In the present study, we utilized naltriben as a tool to modulate TRPM7 activity in rat ventricular myocytes, and found that activation of the channel caused an increase in the rate of Mg2+ entry with an EC50 value (24 μM) very similar to that reported for Ca2+ entry in HEK293 cells (see above). The results strongly suggest that endogenous TRPM7 of native heart cells can mediate Mg2+ influx and elevate [Mg2+]i.

Under basal conditions, the application of naltriben (50 μM) induced a rise in [Mg2+]i only in the absence of extracellular Na+ (Fig. 3). We have previously shown that a slight elevation of [Mg2+]i above the basal level activates Mg2+ efflux, of which activity critically depends upon extracellular Na+ with half-maximal activation at 55 mM (i.e., the putative Na+/Mg2+ exchange) [17]. It follows that, in the presence of extracellular 140 mM Na+, Mg2+ entry via TRPM7 could be counterbalanced with Mg2+ extrusion via the Na+/Mg2+ exchange, causing little change in [Mg2+]i (Fig. 3a). Inhibition of the Mg2+ efflux by removal of extracellular Na+ should uncover the Mg2+ entry, as revealed by the rise in [Mg2+]i. The re-addition of extracellular Na+ is thought to ‘turn on’ the Na+/Mg2+ exchange that would subsequently return [Mg2+]i back to the basal level (Fig. 3b).

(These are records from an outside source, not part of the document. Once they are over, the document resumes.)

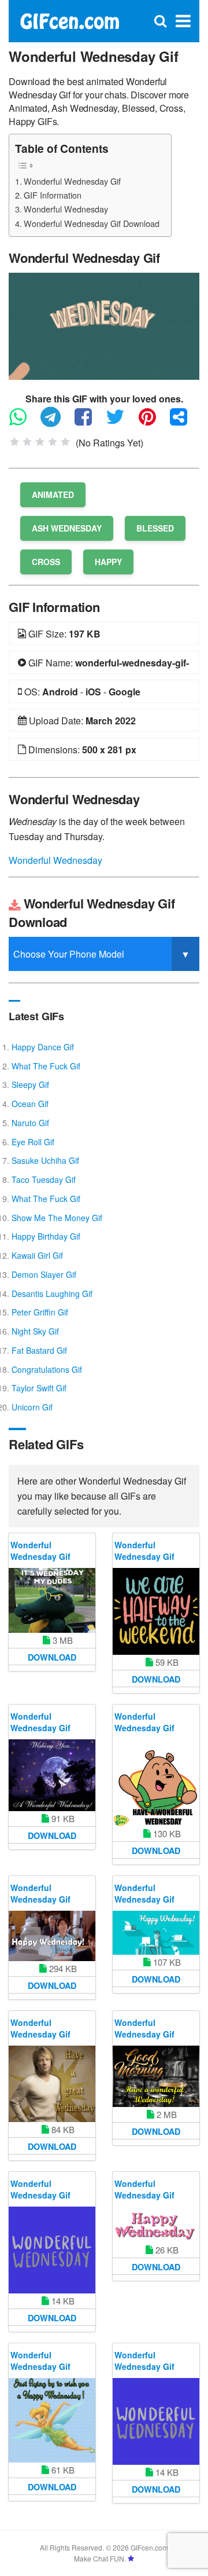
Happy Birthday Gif (46, 1236)
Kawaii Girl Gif (37, 1255)
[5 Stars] (65, 442)
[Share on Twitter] (121, 421)
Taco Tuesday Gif (44, 1179)
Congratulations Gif (47, 1369)
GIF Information (52, 195)
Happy (108, 561)
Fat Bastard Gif (39, 1350)
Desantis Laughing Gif (52, 1293)
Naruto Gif (30, 1122)
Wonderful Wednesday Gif (72, 181)
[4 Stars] (52, 442)
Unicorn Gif (32, 1407)
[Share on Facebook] (89, 421)
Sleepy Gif (30, 1084)
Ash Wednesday (67, 528)
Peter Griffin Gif (40, 1312)
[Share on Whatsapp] (23, 421)
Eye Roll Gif (33, 1142)
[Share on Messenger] (184, 421)
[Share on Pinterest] (153, 421)
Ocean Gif (30, 1103)
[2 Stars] (27, 442)
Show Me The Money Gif (57, 1217)
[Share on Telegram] (56, 421)
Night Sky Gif (35, 1331)
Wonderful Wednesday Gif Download (91, 223)
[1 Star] (14, 442)
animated (53, 494)
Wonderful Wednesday (66, 209)
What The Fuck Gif (46, 1066)
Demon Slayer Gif (44, 1274)
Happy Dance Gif (43, 1047)
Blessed (155, 528)
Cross (46, 561)
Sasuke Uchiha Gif (45, 1160)
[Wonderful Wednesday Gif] (104, 325)
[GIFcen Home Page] (69, 20)
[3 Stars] (40, 442)
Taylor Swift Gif (39, 1388)
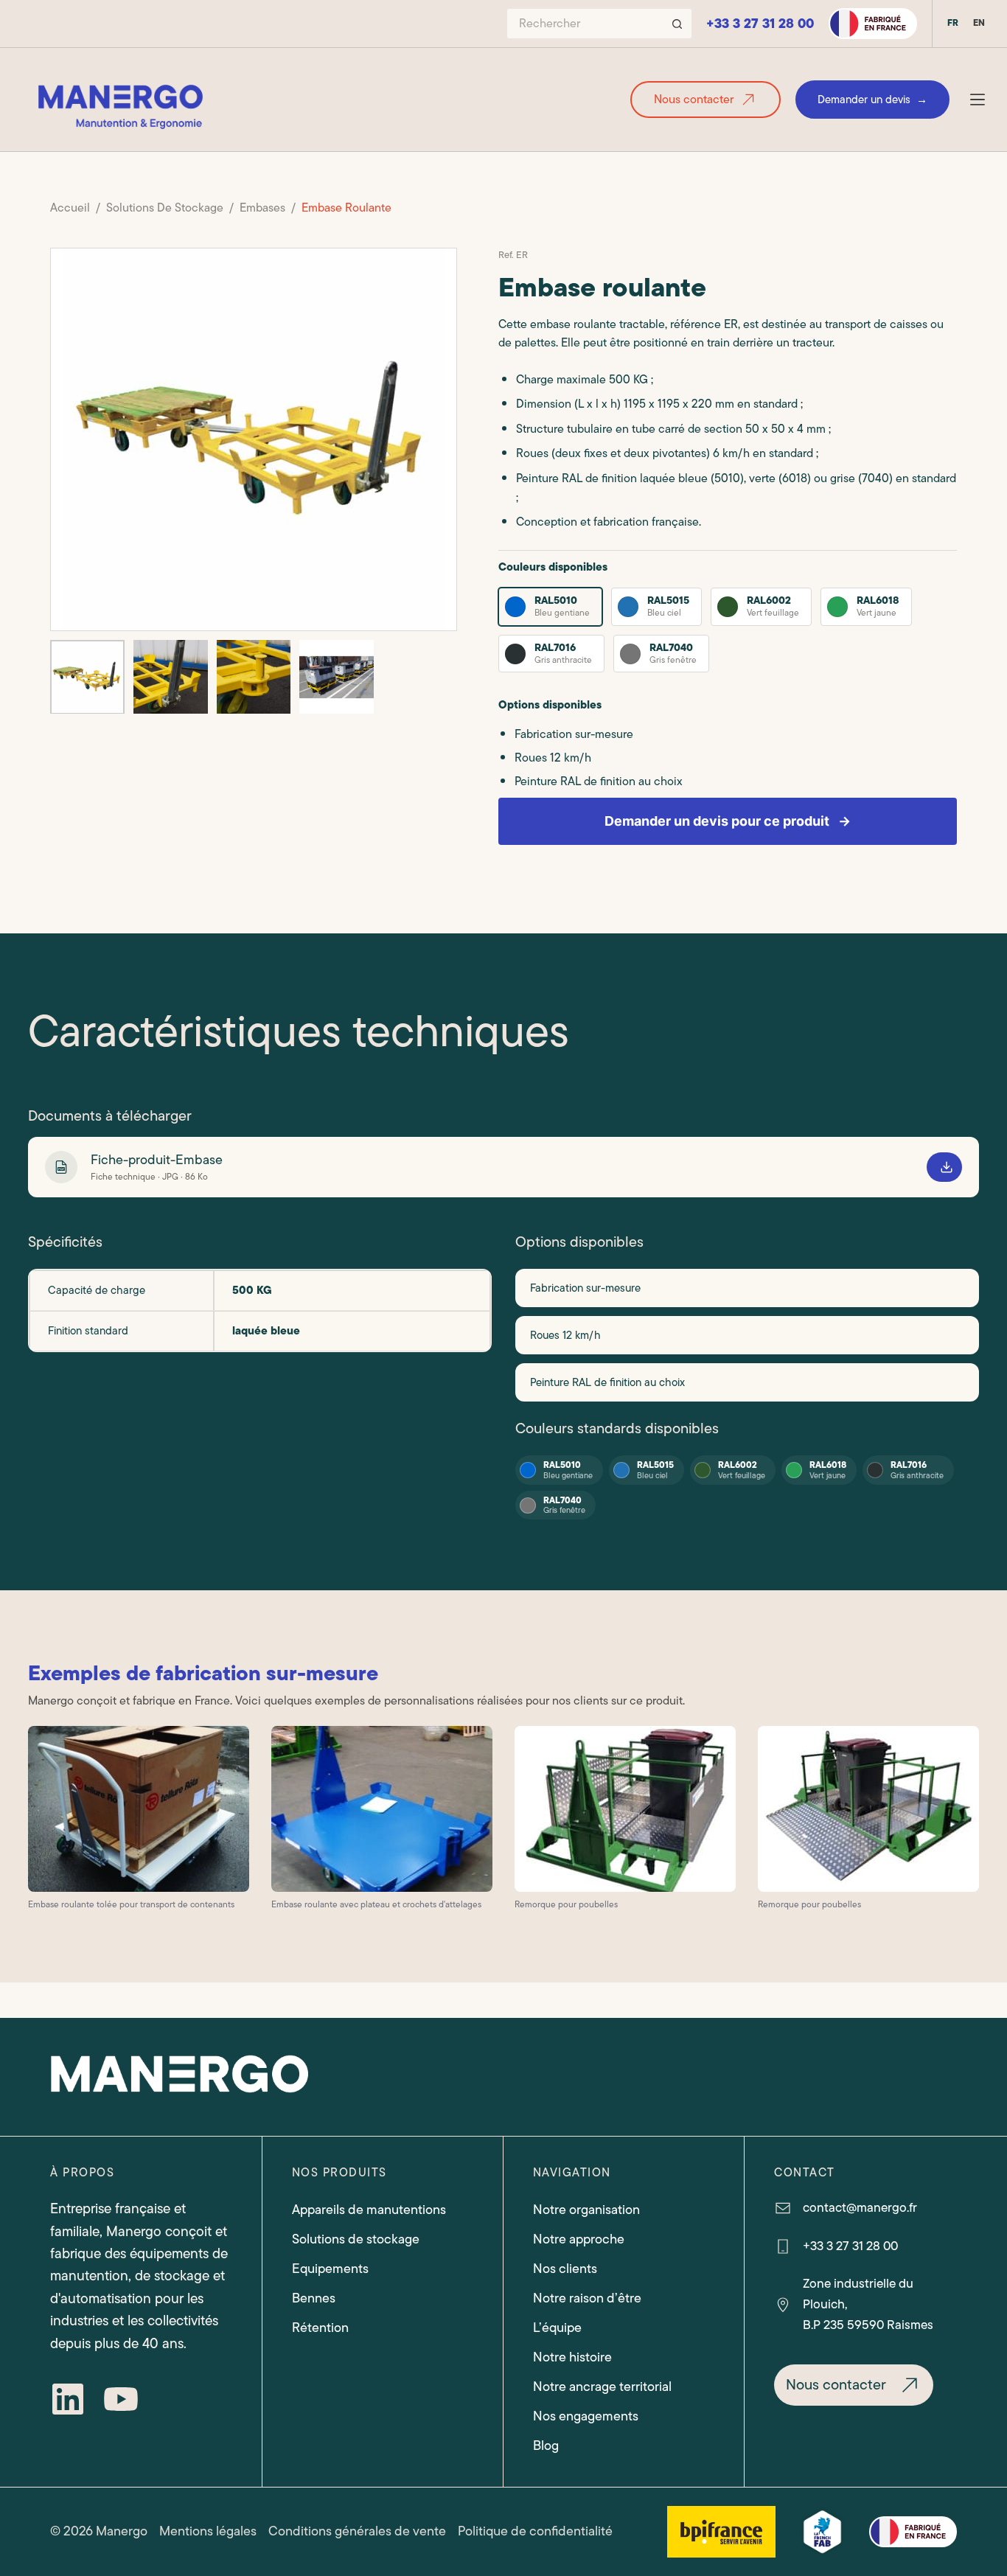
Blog (546, 2445)
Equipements (330, 2269)
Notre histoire (572, 2357)
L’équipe (557, 2327)
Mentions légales (208, 2531)
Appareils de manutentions (369, 2210)
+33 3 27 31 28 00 (760, 24)
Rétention (320, 2327)
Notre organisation (586, 2210)
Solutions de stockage (355, 2239)
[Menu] (977, 99)
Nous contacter (694, 99)
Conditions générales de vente (357, 2531)
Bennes (313, 2298)
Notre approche (578, 2239)
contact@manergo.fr (860, 2207)
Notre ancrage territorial (602, 2386)
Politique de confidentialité (535, 2531)
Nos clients (565, 2269)
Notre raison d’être (587, 2298)
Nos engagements (585, 2416)
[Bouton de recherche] (677, 24)
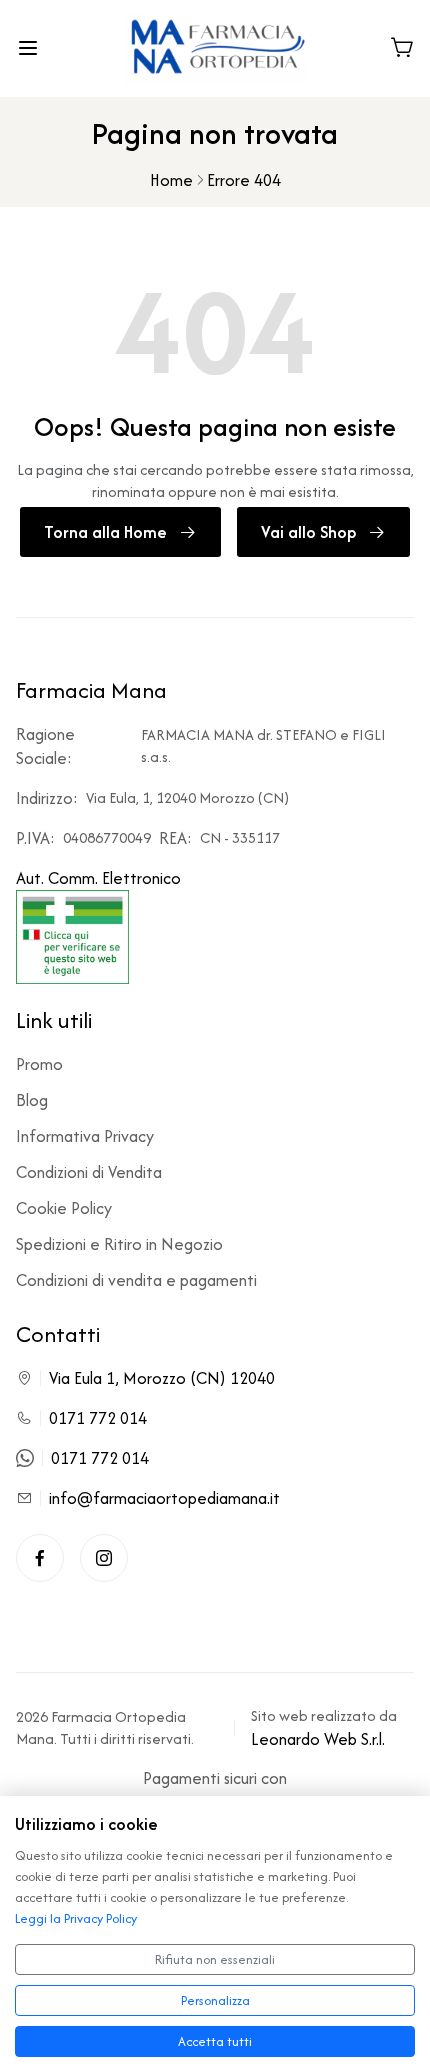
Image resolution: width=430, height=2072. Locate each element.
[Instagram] (104, 1558)
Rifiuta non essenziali (215, 1959)
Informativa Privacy (85, 1136)
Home (171, 180)
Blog (32, 1100)
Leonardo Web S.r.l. (318, 1739)
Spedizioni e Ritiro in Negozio (119, 1244)
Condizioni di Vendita (89, 1172)
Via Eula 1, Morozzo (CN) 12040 (162, 1378)
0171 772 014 (98, 1418)
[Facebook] (40, 1558)
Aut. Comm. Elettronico (98, 878)
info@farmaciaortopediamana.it (164, 1498)
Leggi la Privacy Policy (76, 1918)
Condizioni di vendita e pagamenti (136, 1280)
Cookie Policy (64, 1208)
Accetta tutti (215, 2041)
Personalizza (215, 2000)
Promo (39, 1064)
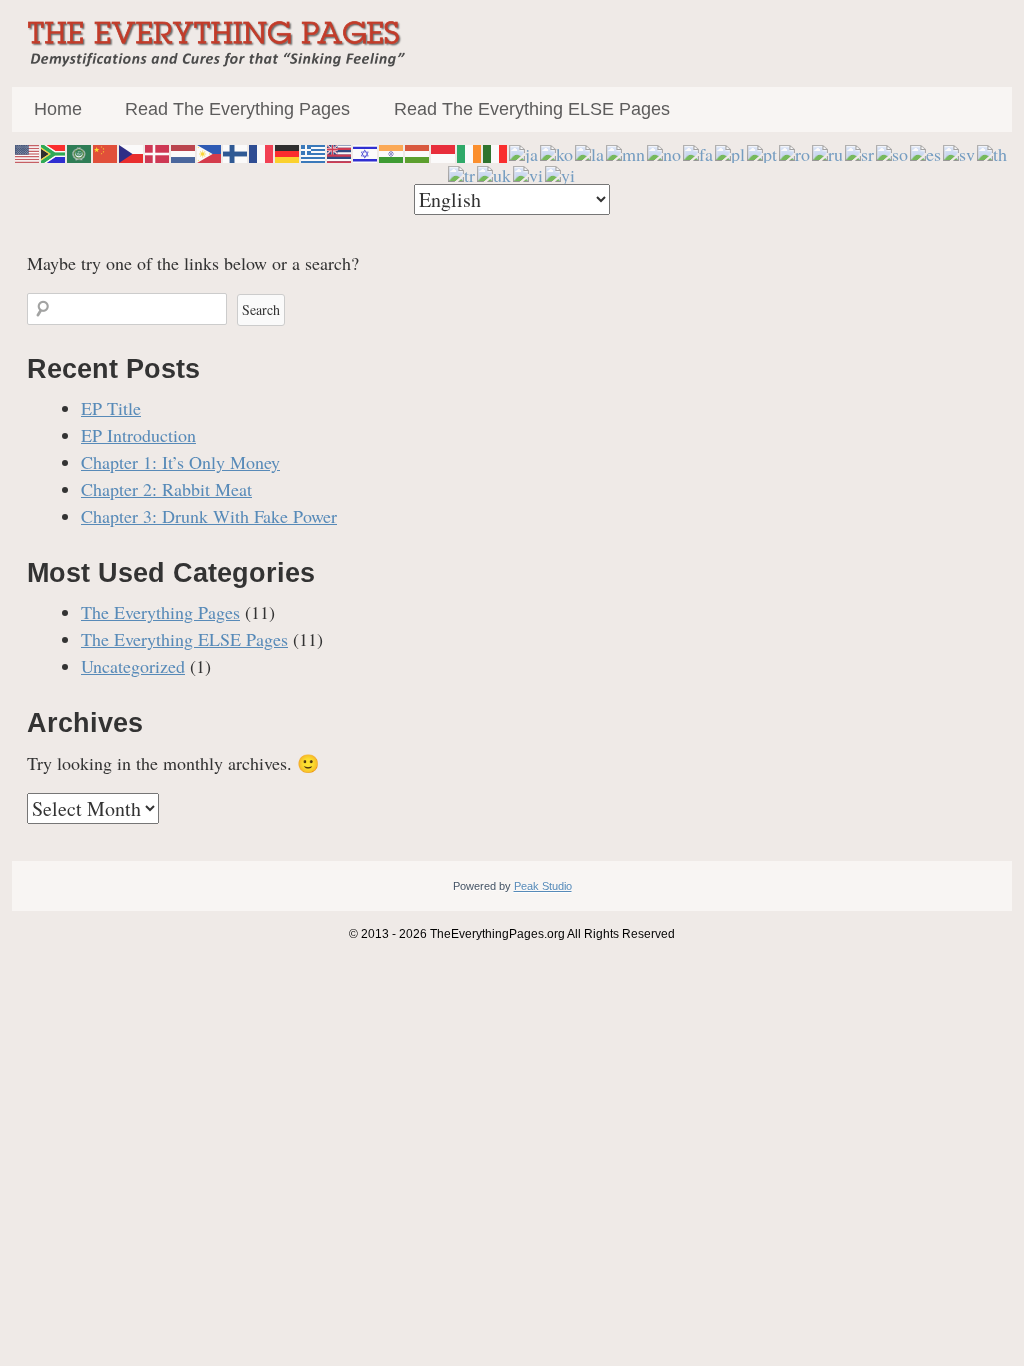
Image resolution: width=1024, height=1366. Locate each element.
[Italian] (496, 151)
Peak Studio (543, 886)
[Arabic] (80, 151)
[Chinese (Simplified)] (106, 151)
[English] (28, 151)
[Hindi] (392, 151)
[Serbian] (860, 151)
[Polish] (731, 151)
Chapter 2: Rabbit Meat (166, 489)
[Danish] (158, 151)
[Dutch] (184, 151)
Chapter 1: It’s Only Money (180, 462)
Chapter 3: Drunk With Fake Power (209, 516)
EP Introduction (138, 435)
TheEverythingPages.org (497, 934)
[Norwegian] (665, 151)
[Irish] (470, 151)
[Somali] (893, 151)
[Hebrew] (366, 151)
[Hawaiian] (340, 151)
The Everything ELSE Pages (184, 639)
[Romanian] (795, 151)
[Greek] (314, 151)
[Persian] (699, 151)
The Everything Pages (160, 612)
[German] (288, 151)
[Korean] (557, 151)
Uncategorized (133, 666)
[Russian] (828, 151)
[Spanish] (926, 151)
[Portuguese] (763, 151)
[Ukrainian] (495, 172)
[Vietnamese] (529, 172)
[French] (262, 151)
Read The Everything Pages (237, 109)
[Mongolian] (626, 151)
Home (58, 109)
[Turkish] (462, 172)
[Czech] (132, 151)
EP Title (111, 408)
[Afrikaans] (54, 151)
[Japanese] (524, 151)
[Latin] (590, 151)
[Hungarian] (418, 151)
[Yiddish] (561, 172)
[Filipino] (210, 151)
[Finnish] (236, 151)
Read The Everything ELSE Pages (532, 109)
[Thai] (993, 151)
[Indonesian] (444, 151)
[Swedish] (960, 151)
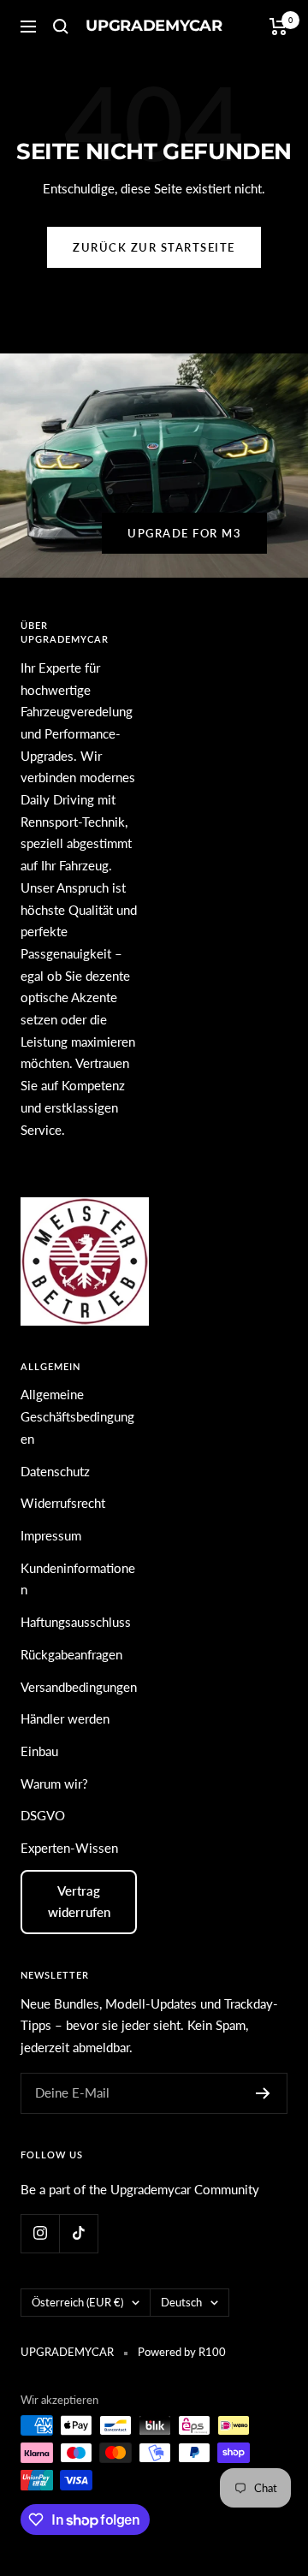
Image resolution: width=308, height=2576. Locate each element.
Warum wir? (54, 1783)
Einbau (39, 1751)
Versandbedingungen (79, 1687)
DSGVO (43, 1815)
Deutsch (181, 2302)
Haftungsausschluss (76, 1621)
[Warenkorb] (278, 26)
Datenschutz (55, 1471)
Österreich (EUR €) (77, 2302)
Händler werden (65, 1718)
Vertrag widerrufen (79, 1901)
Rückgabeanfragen (71, 1654)
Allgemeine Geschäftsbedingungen (77, 1415)
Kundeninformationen (78, 1579)
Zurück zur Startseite (154, 247)
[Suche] (60, 26)
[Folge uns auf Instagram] (40, 2233)
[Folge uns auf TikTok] (78, 2233)
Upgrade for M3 (184, 533)
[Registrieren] (263, 2093)
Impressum (51, 1535)
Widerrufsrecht (63, 1503)
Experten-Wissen (69, 1847)
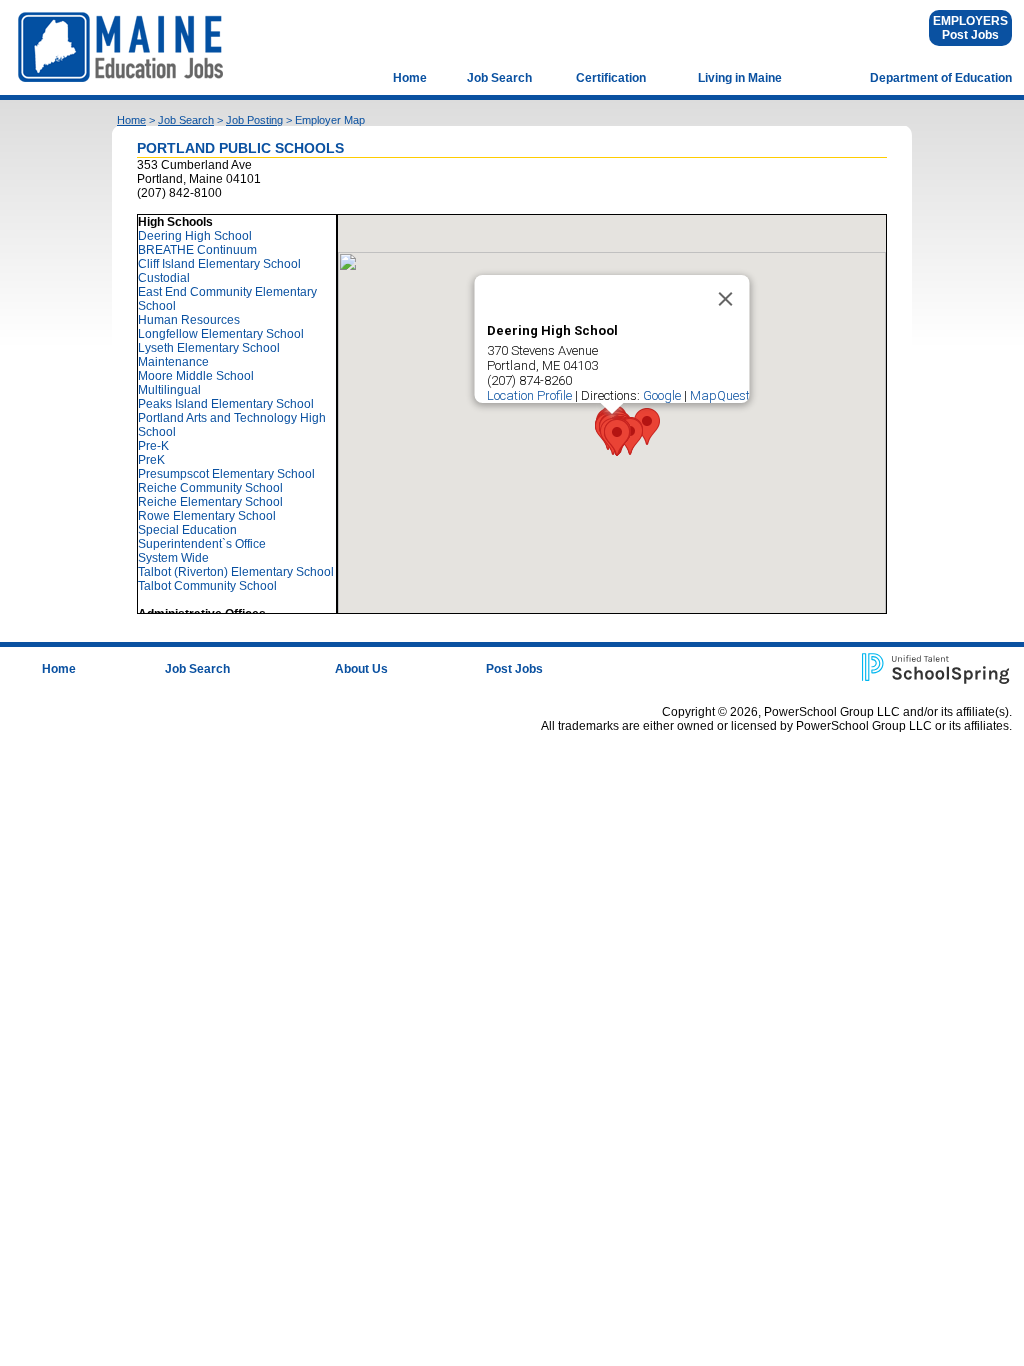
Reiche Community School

Because naltriben may affect Mg2+ channels/transporters other than TRPM7, we also used NS8593 to modulate basal [Mg2+]i. When TRPM7 was inhibited by NS8593, [Mg2+]i fell below the basal level, independent of extracellular Na+ (Fig. 4), suggesting that Na+-independent Mg2+ efflux might come into play below the basal [Mg2+]i. Thus, the present results suggest that, even at the basal level, a dynamic equilibrium exists between the Mg2+ entry via TRPM7 and Mg2+ extrusion via Na+-dependent and Na+- independent pathways.

Although the possible cell toxic effects of naltriben have not been previously reported [10], we unexpectedly found that naltriben showed signs of cell toxicity at a high concentration, 100 μM (Fig. 1d). The difference could be due to the period of drug application. Hoffmann et al. [10] used [Ca2+]i assay that lasted within a few minutes, whereas the present study monitored [Mg2+]i for tens of minutes or longer in the presence of the drug. Although naltriben appears to be a useful tool to modulate TRPM7 activities, care should be taken when applied at high concentrations for prolonged periods.

With facilitated Mg2+ influx, [Mg2+]i recovery from depletion was often biphasic (Fig. 1c), which could be well fitted by a sum of two exponential functions (Eq. 2). This function was used as a description of the time course of Mg2+ influx to facilitate comparison of the data at different drug concentrations. Although it is tempting to speculate that two exponents represent activities of Mg2+ influx and efflux, assessment of their physical significance should await further studies.

In summary, we conclude that activation of TRPM7 increases the rate of Mg2+ influx, which raises basal [Mg2+]i when Mg2+ efflux is inhibited. To our knowledge, this is the first report to show that TRPM7, endogenously expressed in native mammalian cells, functions as a part of Mg2+ homeostasis under near physiological conditions.